With a quarterback like Brees, you can have dysfunction in a lot of areas and still prosper. Brees has played like a machine the past few years, making everyone from left tackle Jermon Bushrod to the people who draw yard lines at the Mercedes-Benz Superdome look good. With a quarterback like Brees, you can take a franchise that had never really had sustained success and make it seem like the Saints have been a dynasty forever.

Cracks in the Saints' foundation started forming in March when NFL commissioner Roger Goodell first made public allegations of a three-year bounty program. Things only got worse during the ensuing months when Goodell handed out suspensions to Payton, Williams, Loomis, Vitt and players. You needed a law degree just to follow the Saints through the spring. The summer started to look even worse as Brees' contract negotiations stalled. There were reports that Brees would not sign his franchise tag. There were hints that Brees would hold out, and the Saints appeared to be staring straight at Chase Daniel and a 5-11 or 6-10 season.

There was panic from Bourbon Street to Bogalusa as the clock ticked toward Monday’s 4 p.m. deadline for Brees to work out a long-term contract. Even die-hard Saints fans, who still don’t believe their team ran a bounty program, started to turn on Brees, who some perceived as greedy. But this was just the art of negotiation.

I have to believe that Loomis and Benson knew all along that they couldn’t afford to go into this season without Brees, no matter how much he would impact the salary cap. I have to believe that Brees truly would not have sat out an entire season.

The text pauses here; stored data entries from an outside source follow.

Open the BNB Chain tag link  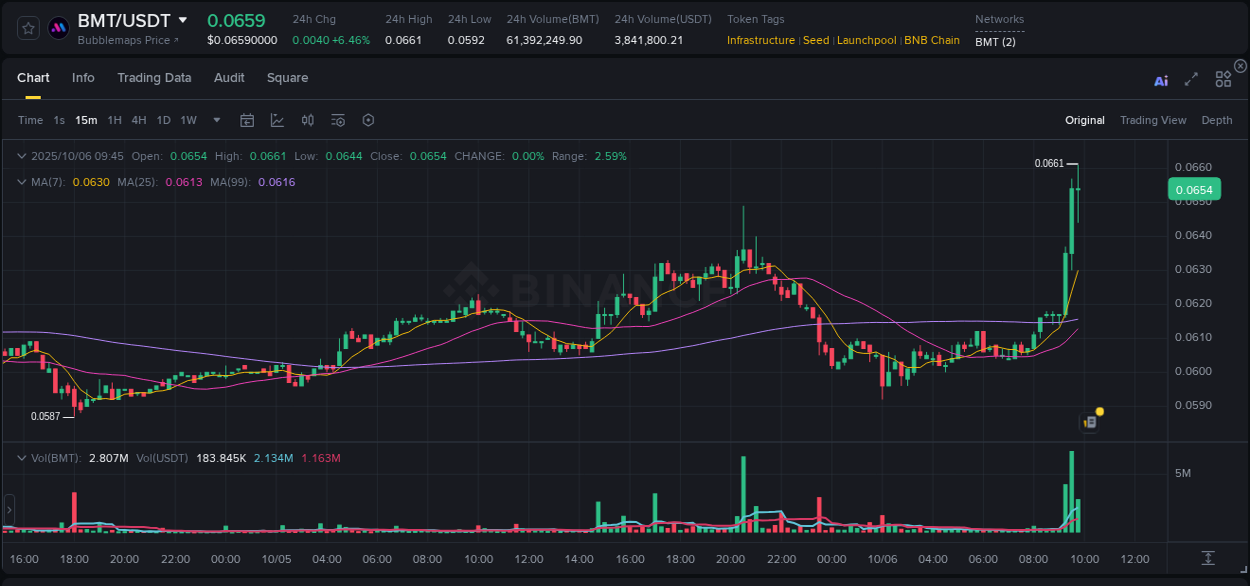tap(932, 41)
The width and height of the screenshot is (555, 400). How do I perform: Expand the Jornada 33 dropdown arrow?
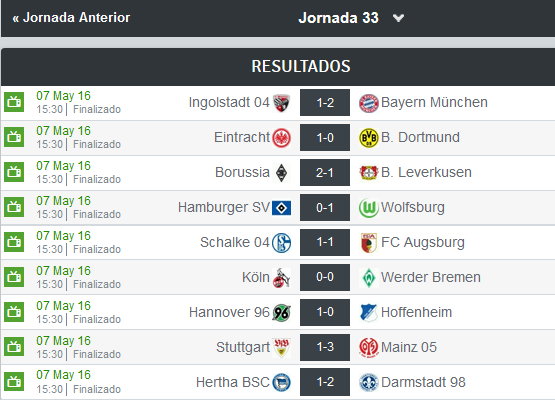398,18
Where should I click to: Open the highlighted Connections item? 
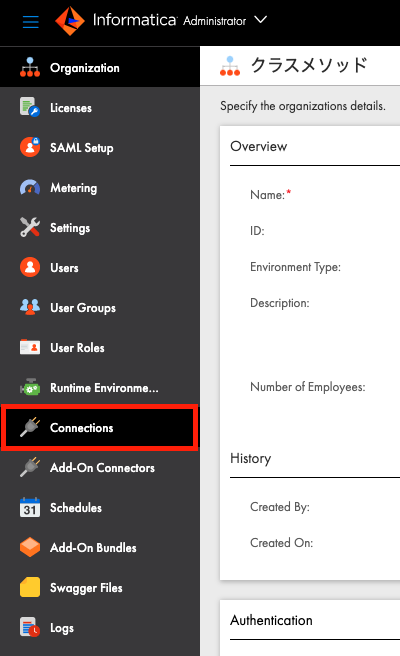click(x=100, y=428)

Both sides were simply playing the game. They played it far too long and made it much more dramatic and bitter than it had to be. But none of that matters now, and I’m sure Loomis, Brees and Saints fans will quickly forget this chapter of their history. That’s a great thing, because it’s going to be largely up to Brees to help this franchise forget -- or at least move on from -- the bounty scandal.

Brees knows how to work the media and fan base as well as he knows how to run the offense. Sometime in the next few days, he’ll talk about his new contract and, on July 26, he’ll throw the first pass of training camp. It’s pretty safe to assume he’ll talk about how the Saints can still challenge for the NFC South title, maybe even win a Super Bowl championship, despite all that’s happened this offseason.

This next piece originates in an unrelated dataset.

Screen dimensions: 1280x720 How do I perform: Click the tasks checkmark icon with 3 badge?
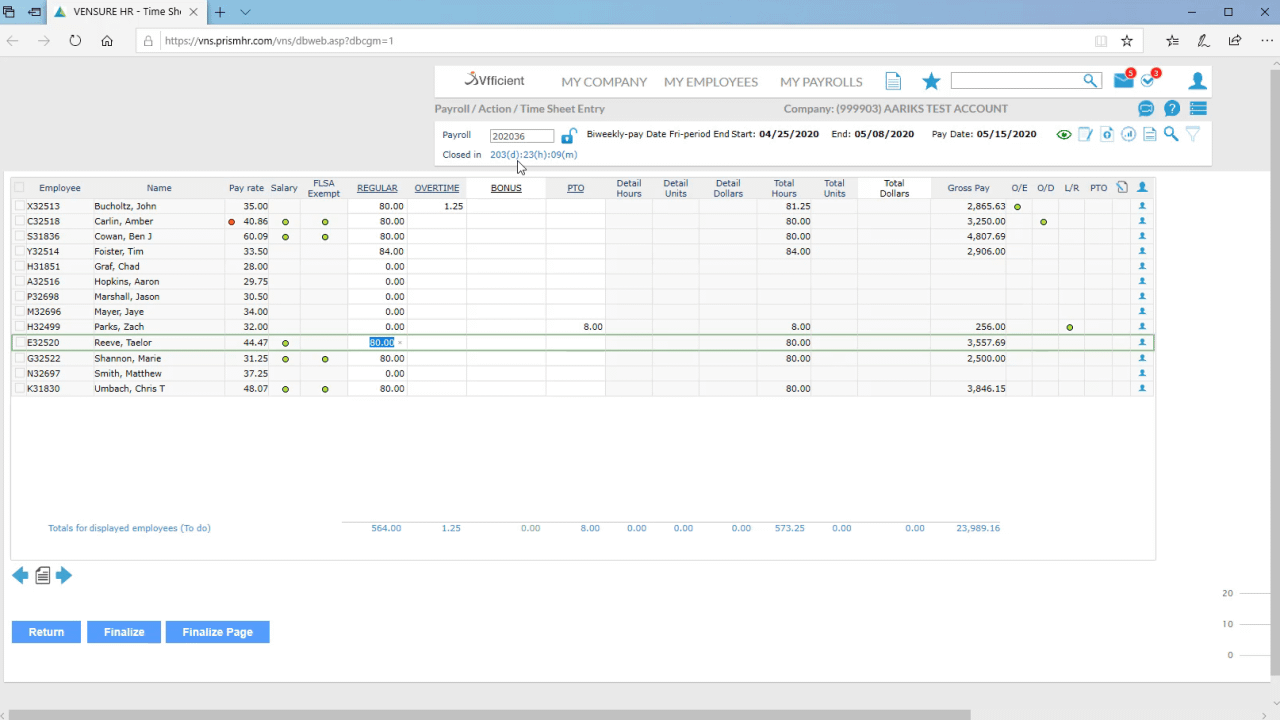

Thing is, Brees will be right. It’s not going to be easy without Payton, but the Saints still are following the coach’s system and running his offense. It’s not going to be easy with Vitt running training camp and then handing the whistle off to someone else (reportedly offensive line coach Aaron Kromer) for six games. But this Saints team is mature and has dealt well with adversity, and you can bet it's going to enter this season with an “us-against-the-world’’ attitude. It’s not going to be easy with Loomis having to step away at the same time as Vitt. But Loomis has a staff of experienced and competent underlings who can fill his shoes for eight games.

The whole scenario just got a lot easier because the Saints and Brees agreed to a deal.

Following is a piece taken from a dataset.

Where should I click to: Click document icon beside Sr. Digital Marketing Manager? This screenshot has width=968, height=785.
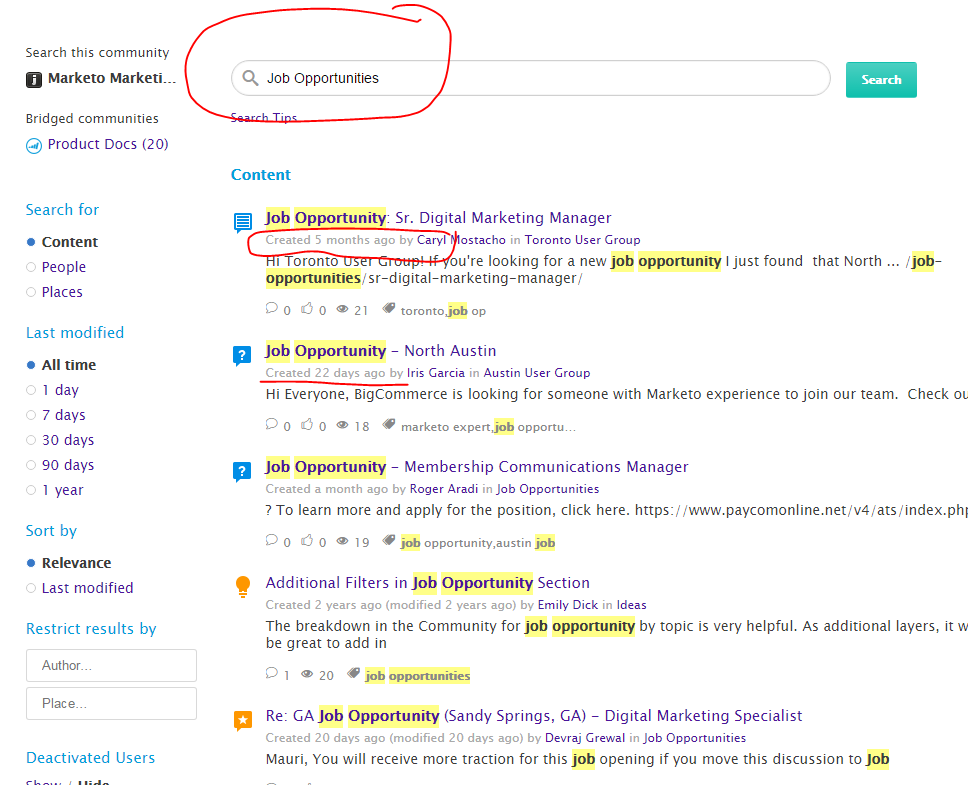click(x=243, y=222)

The quarterback once took a below-market deal to sign with the Saints because there were huge questions about the health of his right shoulder. Brees clearly outplayed his first Saints contract. This time, the money is doing more than just pushing the envelope. The Saints broke the bank for Brees. They already lost guard Carl Nicks in free agency this year, and they’ll lose more players whom they would like to keep because of cap concerns. That still beats the alternative. Without Brees, the Saints would have crumbled. With Brees, they have legitimate hope of succeeding even when it seems like everything has been stacked against them.

Brees once patched over almost every flaw this franchise had. That’s why no one should doubt he can do it again.